The accusations against Mrs Ford, who became an officer in 2010, came to light in September 2021 when police in Staffordshire Police seized a mobile phone from a suspect in an assault case.

The suspect was a friend of Mrs Ford’s and, when analysing the phone, officers discovered a number of WhatsApp messages between the pair in relation to two incidents in Cheshire, which occurred in November 2018 and December 2020.

While Ford was not involved in the Cheshire cases, enquiries revealed that she had been accessing the case files and sharing confidential information with the suspect.

Following the discovery Mrs Ford was arrested and subsequently charged with five counts of Computer Misuse and Breach of data protection.

She appeared at Chester Crown Court on Thursday 15 December where she was handed a suspended eight-month prison sentence and ordered to complete 200 hours community service after pleading guilty to the charges.

Following the hearing, Detective Superintendent Helena Banusic, Head of the Professional Standards Department, said: “Police officers are placed in a position of trust and there are clear guidelines about the standards expected from them, including their responsibilities in relation to accessing and sharing police information.

“Mrs Ford was well aware of these standards, but she chose to put her friendship above them, by blatantly misusing police systems to gain confidential information. Her personal behaviour was totally inappropriate for a serving police officer.

“While she resigned before the misconduct hearing and pleaded guilty to the charges in court, that does not in any way excuse her behaviour.

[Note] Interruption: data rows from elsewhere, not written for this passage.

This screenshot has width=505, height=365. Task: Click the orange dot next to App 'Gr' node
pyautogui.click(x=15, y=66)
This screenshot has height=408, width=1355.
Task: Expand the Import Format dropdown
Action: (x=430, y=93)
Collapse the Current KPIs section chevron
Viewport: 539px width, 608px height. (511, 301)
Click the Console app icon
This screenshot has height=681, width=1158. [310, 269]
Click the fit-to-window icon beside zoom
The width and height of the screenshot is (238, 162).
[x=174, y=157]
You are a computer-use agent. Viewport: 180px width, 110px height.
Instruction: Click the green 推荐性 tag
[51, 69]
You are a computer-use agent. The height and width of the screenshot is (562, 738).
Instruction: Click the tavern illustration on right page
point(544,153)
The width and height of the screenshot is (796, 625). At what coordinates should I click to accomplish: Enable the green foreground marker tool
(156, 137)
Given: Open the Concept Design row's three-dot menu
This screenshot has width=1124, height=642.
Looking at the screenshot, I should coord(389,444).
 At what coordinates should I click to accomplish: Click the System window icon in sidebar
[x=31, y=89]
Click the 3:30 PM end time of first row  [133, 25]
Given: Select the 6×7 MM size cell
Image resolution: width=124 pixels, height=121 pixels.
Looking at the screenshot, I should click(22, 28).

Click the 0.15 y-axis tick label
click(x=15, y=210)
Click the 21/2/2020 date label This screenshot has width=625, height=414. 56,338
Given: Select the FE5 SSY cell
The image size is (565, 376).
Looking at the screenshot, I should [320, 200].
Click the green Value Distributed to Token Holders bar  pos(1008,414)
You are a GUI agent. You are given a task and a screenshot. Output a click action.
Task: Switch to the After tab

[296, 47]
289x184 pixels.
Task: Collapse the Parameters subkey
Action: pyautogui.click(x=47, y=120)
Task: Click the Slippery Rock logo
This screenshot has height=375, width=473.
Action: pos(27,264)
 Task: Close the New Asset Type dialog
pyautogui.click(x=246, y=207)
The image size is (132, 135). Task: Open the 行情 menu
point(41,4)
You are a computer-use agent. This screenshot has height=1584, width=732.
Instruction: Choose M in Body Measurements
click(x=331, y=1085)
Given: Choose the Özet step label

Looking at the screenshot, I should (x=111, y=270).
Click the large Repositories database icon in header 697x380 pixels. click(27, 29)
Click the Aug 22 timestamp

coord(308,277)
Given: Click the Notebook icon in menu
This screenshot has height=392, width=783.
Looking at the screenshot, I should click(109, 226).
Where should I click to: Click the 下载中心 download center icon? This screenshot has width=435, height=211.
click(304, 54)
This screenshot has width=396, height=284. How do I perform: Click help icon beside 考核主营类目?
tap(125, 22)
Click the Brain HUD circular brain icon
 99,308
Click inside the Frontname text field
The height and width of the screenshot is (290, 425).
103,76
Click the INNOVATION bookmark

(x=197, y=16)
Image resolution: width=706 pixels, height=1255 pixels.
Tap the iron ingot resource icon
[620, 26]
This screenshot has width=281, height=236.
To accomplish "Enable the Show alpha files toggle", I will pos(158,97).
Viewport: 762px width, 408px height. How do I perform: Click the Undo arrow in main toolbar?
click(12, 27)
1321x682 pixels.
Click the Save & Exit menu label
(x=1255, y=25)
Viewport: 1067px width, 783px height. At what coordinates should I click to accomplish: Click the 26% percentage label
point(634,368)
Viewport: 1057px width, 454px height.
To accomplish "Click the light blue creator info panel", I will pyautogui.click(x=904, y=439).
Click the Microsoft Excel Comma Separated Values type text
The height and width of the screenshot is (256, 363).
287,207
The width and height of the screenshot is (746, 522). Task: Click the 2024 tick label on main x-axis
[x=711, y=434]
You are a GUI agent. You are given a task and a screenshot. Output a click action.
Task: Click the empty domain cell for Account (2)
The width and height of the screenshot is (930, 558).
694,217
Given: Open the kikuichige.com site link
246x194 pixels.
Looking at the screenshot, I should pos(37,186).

“I hope that the outcome of the hearing reassures the public that we take any concerns regarding the behaviour of officers extremely seriously and staff in these circumstances cannot seek to avoid being held to account by simply resigning from their roles.”

Deputy Chief Constable Chris Armitt said: “It is essential that the people of Cheshire have both confidence and trust in the service we deliver.

“We actively promote the highest standards of personal and professional behaviour and integrity to all officers and staff, and we are committed to rooting out those who do not meet these standards.

“I want to ensure that anyone who turns to us for help or who finds themselves in need of our assistance can be completely confident that they will be treated with the courtesy, respect and professionalism they deserve.

“In this case Mrs Ford’s behaviour fell well below the level expected of a serving officer and she grossly undermined the privileged position that his role as a member of Cheshire Constabulary demands and expects.”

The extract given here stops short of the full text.